**Written problem 1**
From the navi10 headless SKU patch thread, quote verbatim the passage that opens with the words "Deucher, Alexander Alexander.Deucher" and closes with "the error message?".
**Written problem 2**
Write what comes next in the navi10 headless SKU patch thread, picking up after its last line.

**Provided text**
——————————
[PATCH] drm/amdgpu: fix NULL pointer crash on navi10 headless SKU

Deucher, Alexander Alexander.Deucher at amd.com
Tue Nov 3 14:19:33 UTC 2020


That should be harmless and we can fix that up.  Does everything work as expected other than the error message?

Alex

________________________________
From: Yin, Tianci (Rico) <Tianci.Yin at amd.com>
Sent: Monday, November 2, 2020 9:51 PM
To: Alex Deucher <alexdeucher at gmail.com>; Deucher, Alexander <Alexander.Deucher at amd.com>
Cc: Zhang, Hawking <Hawking.Zhang at amd.com>; amd-gfx at lists.freedesktop.org <amd-gfx at lists.freedesktop.org>; Cui, Flora <Flora.Cui at amd.com>; Xu, Feifei <Feifei.Xu at amd.com>; Tuikov, Luben <Luben.Tuikov at amd.com>; Chen, Guchun <Guchun.Chen at amd.com>; Long, Gang <Gang.Long at amd.com>
Subject: Re: [PATCH] drm/amdgpu: fix NULL pointer crash on navi10 headless SKU


[AMD Official Use Only - Internal Distribution Only]

Hi Alex,

If we don't skip DCN in nv_set_ip_blocks, I find below error,
[  103.949926] [drm:amdgpu_dm_init.cold [amdgpu]] *ERROR* amdgpu: failed to initialize hdcp_workqueue.
——————————
**Collected data**
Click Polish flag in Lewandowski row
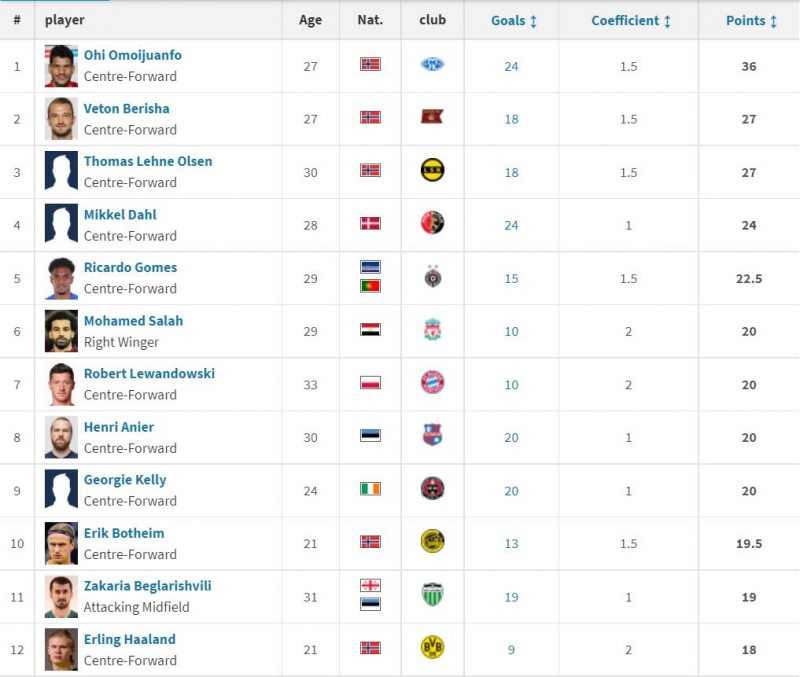This screenshot has width=800, height=677. (x=370, y=383)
——————————
**Task output 1**
Deucher, Alexander Alexander.Deucher at amd.com
Tue Nov 3 14:19:33 UTC 2020


That should be harmless and we can fix that up.  Does everything work as expected other than the error message?

**Task output 2**
Thanks!
Rico
________________________________
From: Alex Deucher <alexdeucher at gmail.com>
Sent: Tuesday, November 3, 2020 1:49
To: Deucher, Alexander <Alexander.Deucher at amd.com>
Cc: Yin, Tianci (Rico) <Tianci.Yin at amd.com>; Zhang, Hawking <Hawking.Zhang at amd.com>; amd-gfx at lists.freedesktop.org <amd-gfx at lists.freedesktop.org>; Cui, Flora <Flora.Cui at amd.com>; Xu, Feifei <Feifei.Xu at amd.com>; Tuikov, Luben <Luben.Tuikov at amd.com>; Chen, Guchun <Guchun.Chen at amd.com>; Long, Gang <Gang.Long at amd.com>
Subject: Re: [PATCH] drm/amdgpu: fix NULL pointer crash on navi10 headless SKU

Does everything work as expected if we don't skip DCN in nv_set_ip_blocks?

Alex

On Mon, Nov 2, 2020 at 10:38 AM Deucher, Alexander
<Alexander.Deucher at amd.com> wrote:
>
> [AMD Public Use]
>
>
> That's the IP discovery table.  The Object header is part of atombios.  Do you have an vbios image from that system?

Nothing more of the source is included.